** Source records follows **

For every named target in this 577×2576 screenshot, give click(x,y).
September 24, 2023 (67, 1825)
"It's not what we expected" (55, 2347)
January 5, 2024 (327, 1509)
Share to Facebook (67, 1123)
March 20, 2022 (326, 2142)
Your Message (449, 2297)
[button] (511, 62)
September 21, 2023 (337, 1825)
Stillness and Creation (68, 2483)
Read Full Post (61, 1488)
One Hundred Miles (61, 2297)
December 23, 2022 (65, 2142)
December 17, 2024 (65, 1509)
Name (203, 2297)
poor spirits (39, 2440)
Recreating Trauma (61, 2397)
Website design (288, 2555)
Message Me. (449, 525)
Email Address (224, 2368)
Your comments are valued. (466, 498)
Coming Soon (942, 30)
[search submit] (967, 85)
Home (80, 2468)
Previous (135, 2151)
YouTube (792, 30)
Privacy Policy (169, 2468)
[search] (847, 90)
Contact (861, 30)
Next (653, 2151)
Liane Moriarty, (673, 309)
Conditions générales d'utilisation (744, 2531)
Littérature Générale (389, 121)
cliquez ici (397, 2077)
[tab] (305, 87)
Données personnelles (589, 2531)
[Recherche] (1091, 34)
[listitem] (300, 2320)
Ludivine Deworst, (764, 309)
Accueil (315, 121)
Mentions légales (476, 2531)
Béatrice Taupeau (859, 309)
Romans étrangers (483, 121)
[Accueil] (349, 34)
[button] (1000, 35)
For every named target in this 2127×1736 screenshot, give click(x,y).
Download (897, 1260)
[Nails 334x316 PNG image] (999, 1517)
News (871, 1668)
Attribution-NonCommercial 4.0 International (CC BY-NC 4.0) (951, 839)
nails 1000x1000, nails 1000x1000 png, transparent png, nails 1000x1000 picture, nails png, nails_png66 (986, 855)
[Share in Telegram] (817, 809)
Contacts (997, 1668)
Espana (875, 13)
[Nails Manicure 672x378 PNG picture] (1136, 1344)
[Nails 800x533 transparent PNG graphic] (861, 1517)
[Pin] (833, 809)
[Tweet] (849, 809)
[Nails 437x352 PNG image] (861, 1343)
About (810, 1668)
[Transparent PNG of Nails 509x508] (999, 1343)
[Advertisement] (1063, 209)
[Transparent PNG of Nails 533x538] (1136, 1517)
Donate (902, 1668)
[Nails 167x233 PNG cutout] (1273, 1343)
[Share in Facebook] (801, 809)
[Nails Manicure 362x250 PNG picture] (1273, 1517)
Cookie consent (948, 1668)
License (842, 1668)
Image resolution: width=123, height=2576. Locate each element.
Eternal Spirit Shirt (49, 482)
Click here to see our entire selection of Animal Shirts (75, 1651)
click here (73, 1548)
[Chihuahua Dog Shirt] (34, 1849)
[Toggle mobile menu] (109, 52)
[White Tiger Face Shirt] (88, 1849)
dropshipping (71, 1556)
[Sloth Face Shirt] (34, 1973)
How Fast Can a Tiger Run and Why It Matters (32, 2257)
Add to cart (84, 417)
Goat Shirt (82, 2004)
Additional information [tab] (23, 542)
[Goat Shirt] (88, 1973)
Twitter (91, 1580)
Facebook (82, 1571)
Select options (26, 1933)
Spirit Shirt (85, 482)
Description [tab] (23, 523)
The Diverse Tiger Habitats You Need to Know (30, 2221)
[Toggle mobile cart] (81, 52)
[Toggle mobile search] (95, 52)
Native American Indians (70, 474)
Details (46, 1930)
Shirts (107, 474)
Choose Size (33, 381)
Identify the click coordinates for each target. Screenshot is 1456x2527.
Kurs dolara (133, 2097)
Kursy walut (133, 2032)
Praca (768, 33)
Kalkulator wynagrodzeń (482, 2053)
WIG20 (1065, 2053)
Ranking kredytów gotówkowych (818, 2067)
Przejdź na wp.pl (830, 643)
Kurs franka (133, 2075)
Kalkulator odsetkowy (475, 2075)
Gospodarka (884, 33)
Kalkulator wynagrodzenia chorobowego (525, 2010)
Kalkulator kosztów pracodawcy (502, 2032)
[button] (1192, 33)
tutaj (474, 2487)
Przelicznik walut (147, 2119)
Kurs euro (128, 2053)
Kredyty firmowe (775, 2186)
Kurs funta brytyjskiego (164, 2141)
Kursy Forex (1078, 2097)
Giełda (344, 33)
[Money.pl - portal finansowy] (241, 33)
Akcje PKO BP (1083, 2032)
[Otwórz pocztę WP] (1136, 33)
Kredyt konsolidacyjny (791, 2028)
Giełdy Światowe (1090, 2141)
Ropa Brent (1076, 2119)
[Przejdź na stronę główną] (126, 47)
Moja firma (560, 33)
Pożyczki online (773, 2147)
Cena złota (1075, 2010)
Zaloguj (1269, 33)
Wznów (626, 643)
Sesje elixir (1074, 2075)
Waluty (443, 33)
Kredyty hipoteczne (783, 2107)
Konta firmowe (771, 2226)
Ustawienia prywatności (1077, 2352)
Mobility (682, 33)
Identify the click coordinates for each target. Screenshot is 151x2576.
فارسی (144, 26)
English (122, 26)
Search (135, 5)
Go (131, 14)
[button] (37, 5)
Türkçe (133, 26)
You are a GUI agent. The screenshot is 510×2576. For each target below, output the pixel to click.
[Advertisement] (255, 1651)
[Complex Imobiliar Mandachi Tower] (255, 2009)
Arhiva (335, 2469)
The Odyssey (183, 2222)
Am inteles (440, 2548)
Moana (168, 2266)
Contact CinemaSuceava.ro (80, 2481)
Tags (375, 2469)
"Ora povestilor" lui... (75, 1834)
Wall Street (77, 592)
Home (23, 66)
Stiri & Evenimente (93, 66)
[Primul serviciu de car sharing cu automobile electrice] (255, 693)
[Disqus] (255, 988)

** End of Source records **

:: What you have to do ::
All that is wanted is the stretch of lines above from the one containing "Contact (861, 30)" through the one containing "Twitter (91, 1580)", duplicated exactly.

:: Result of the exercise ::
Contact (861, 30)
Next (653, 2151)
Liane Moriarty, (673, 309)
Conditions générales d'utilisation (744, 2531)
Littérature Générale (389, 121)
cliquez ici (397, 2077)
[tab] (305, 87)
Données personnelles (589, 2531)
[Recherche] (1091, 34)
[listitem] (300, 2320)
Ludivine Deworst, (764, 309)
Accueil (315, 121)
Mentions légales (476, 2531)
Béatrice Taupeau (859, 309)
Romans étrangers (483, 121)
[Accueil] (349, 34)
[button] (1000, 35)
For every named target in this 2127×1736 screenshot, give click(x,y).
Download (897, 1260)
[Nails 334x316 PNG image] (999, 1517)
News (871, 1668)
Attribution-NonCommercial 4.0 International (CC BY-NC 4.0) (951, 839)
nails 1000x1000, nails 1000x1000 png, transparent png, nails 1000x1000 picture, nails png, nails_png66 (986, 855)
[Share in Telegram] (817, 809)
Contacts (997, 1668)
Espana (875, 13)
[Nails Manicure 672x378 PNG picture] (1136, 1344)
[Nails 800x533 transparent PNG graphic] (861, 1517)
[Pin] (833, 809)
[Tweet] (849, 809)
[Nails 437x352 PNG image] (861, 1343)
About (810, 1668)
[Transparent PNG of Nails 509x508] (999, 1343)
[Advertisement] (1063, 209)
[Transparent PNG of Nails 533x538] (1136, 1517)
Donate (902, 1668)
[Nails 167x233 PNG cutout] (1273, 1343)
[Share in Facebook] (801, 809)
[Nails Manicure 362x250 PNG picture] (1273, 1517)
Cookie consent (948, 1668)
License (842, 1668)
Image resolution: width=123, height=2576. Locate each element.
Eternal Spirit Shirt (49, 482)
Click here to see our entire selection of Animal Shirts (75, 1651)
click here (73, 1548)
[Chihuahua Dog Shirt] (34, 1849)
[Toggle mobile menu] (109, 52)
[White Tiger Face Shirt] (88, 1849)
dropshipping (71, 1556)
[Sloth Face Shirt] (34, 1973)
How Fast Can a Tiger Run and Why It Matters (32, 2257)
Add to cart (84, 417)
Goat Shirt (82, 2004)
Additional information [tab] (23, 542)
[Goat Shirt] (88, 1973)
Twitter (91, 1580)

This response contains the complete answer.